Все про насъ-же. (Замѣтки изъ текущей жизни) // Гражданинъ. 1876. № 11. 14 марта. С. 296.



296


ВСЕ ПРО НАСЪ-ЖЕ.

(Замѣтки изъ текущей жизни).

Вышелъ 2-й (февральскій) выпускъ «Дневника Писателя» Ѳ. М. Достоевскаго, и одинъ мудрецъ, строчащій фельетоны, усмотрѣлъ въ немъ противорѣчіе тому, что было сказано въ 1-мъ, январскомъ, выпускѣ: тамъ, видите-ли, г. Достоевскій говорилъ, что «русскій народъ преданъ мраку и разврату», а здѣсь онъ называетъ народъ «носителемъ нашихъ лучшихъ идеаловъ» и приглашаетъ судить «народъ не по тому, чѣмъ онъ, есть, а потому, чѣмъ желалъ бы стать». Такимъ образомъ, по соображенію мудреца, вышло у одного и того же писателя два «рѣзко противоположныхъ другъ другу мнѣнія по поводу народа», и, пристегнувъ сюда, – ни къ селу, ни къ городу, – слова басни: «они немножечко дерутъ, за то ужъ въ ротъ хмѣльнаго не берутъ», мудрецъ подходитъ къ нравоученію: «пусть лучше идеалы будутъ дурны, да дѣйствительность хороша».

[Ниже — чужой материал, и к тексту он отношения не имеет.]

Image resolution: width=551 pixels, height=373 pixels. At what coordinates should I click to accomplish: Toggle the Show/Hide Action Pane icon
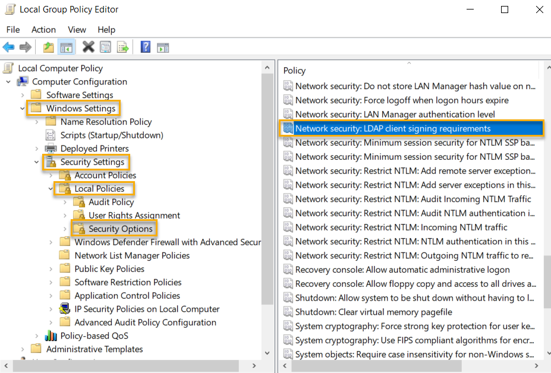click(162, 47)
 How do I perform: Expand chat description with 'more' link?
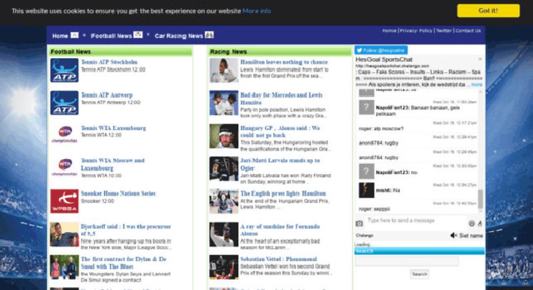(x=477, y=84)
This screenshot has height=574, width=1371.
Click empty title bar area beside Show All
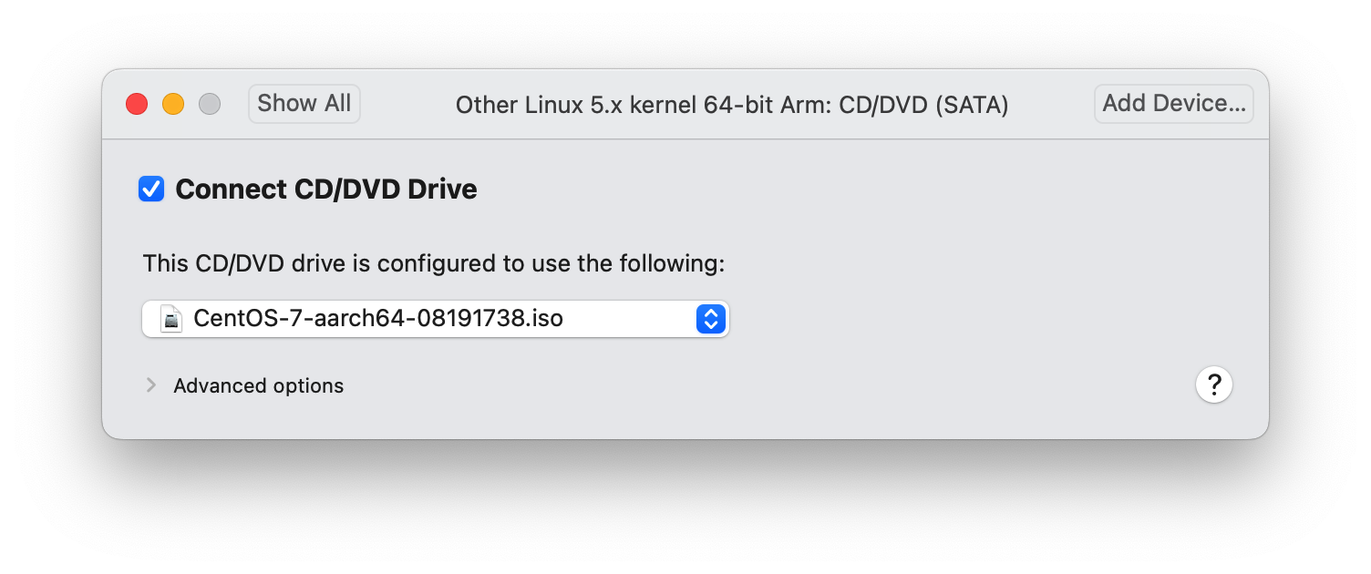[x=406, y=104]
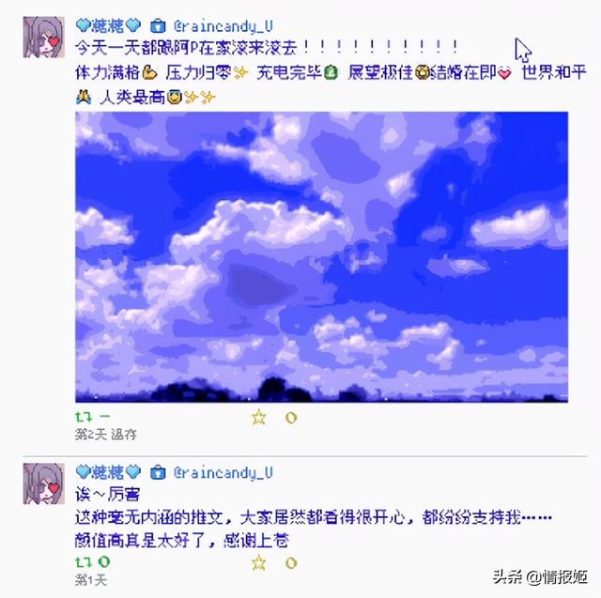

Вотъ cie-то послѣднее изрѣченіе и есть то бойкое, но смысла лишенное слово, о которомъ я говорилъ. «Ты, милый человѣкъ, люби какую угодно мерзость и стремись къ ней, къ этой мерзости, всей душой, какъ къ завѣтной мечтѣ, но въ дѣйствительности... будь добродѣтеленъ».

— То есть... какъ же это, позвольте спросить?...

— Да; ты будь развратенъ въ душѣ, ставь развратъ цѣлію жизни, но... не развратничай.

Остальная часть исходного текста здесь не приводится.